T5 as Decoder for OCR

I am working on dividing the encoder and decoderpart of t5 model, here is my progress but i am not sure whether i am doing it right or not can any one help me out with this
i have given three files one for testing my encoder and decoder and other two files are encoder and decoder

import os
import torch
from transformers import T5Tokenizer, T5Config

from nlg.src.goal_bot.goal_bot_decoder import CustomDecoder
from nlg.src.goal_bot.goal_bot_encoder import CustomEncoder

if __name__ == '__main__':
    tokenizer_path = 't5-base'
    tokenizer = T5Tokenizer.from_pretrained(tokenizer_path)
    t5_config = T5Config.from_pretrained(tokenizer_path)

    # Define paths to the model components
    base_dir = os.path.abspath('../../../path_to_saved_model/t5_base')
    encoder_path = os.path.join(base_dir, 't5_base_encoder.pt')
    decoder_path = os.path.join(base_dir, 't5_base_decoder.pt')
    lm_head_path = os.path.join(base_dir, 't5_base_lm_head.pt')

    if not os.path.exists(encoder_path):
        raise FileNotFoundError(f"Encoder file not found: {encoder_path}")
    if not os.path.exists(decoder_path):
        raise FileNotFoundError(f"Decoder file not found: {decoder_path}")
    if not os.path.exists(lm_head_path):
        raise FileNotFoundError(f"LM Head file not found: {lm_head_path}")

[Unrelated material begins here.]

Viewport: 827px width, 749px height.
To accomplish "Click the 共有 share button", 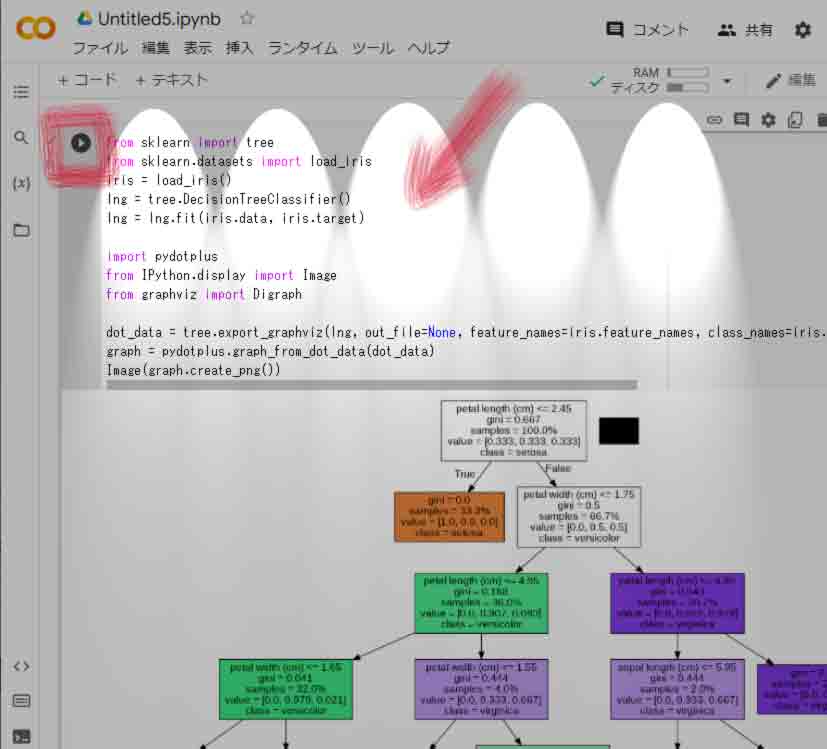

    # Create instances of the encoder and decoder
    customEncoder = CustomEncoder(t5_config)
    customDecoder = CustomDecoder(t5_config)

    # Tokenize input text
    input_text = "translate to german: what is your name"
    tokenized_input = tokenizer(input_text, return_tensors="pt")

    # Forward pass through the encoder
    encoder_output = customEncoder(input_ids=tokenized_input.input_ids, attention_mask=tokenized_input.attention_mask)

    # Print the keys of the encoder output to inspect its structure
    print("Encoder output keys:", encoder_output.keys())

    # Initialize decoder input ids
    decoder_input_ids = torch.tensor([[tokenizer.pad_token_id]])

    # Generate the decoded text
    for _ in range(50):  # Limit the length of the generated text
        decoder_output = customDecoder(
            decoder_input_ids=decoder_input_ids,
            decoder_attention_mask=encoder_output["attention_mask"],
            decoder_inputs_embeds=None,
            past_key_values=None,
            hidden_states=encoder_output["hidden_states"],
            attention_mask=encoder_output["attention_mask"],
            decoder_head_mask=None,
            cross_attn_head_mask=None,
            use_cache=False,
            output_attentions=False,
            output_hidden_states=False,
            return_dict=True,
            labels=None,
            encoder_outputs=(encoder_output,),
        )

        # Get the token id of the most likely next token
        next_token_id = torch.argmax(decoder_output.logits[:, -1, :], dim=-1).unsqueeze(0)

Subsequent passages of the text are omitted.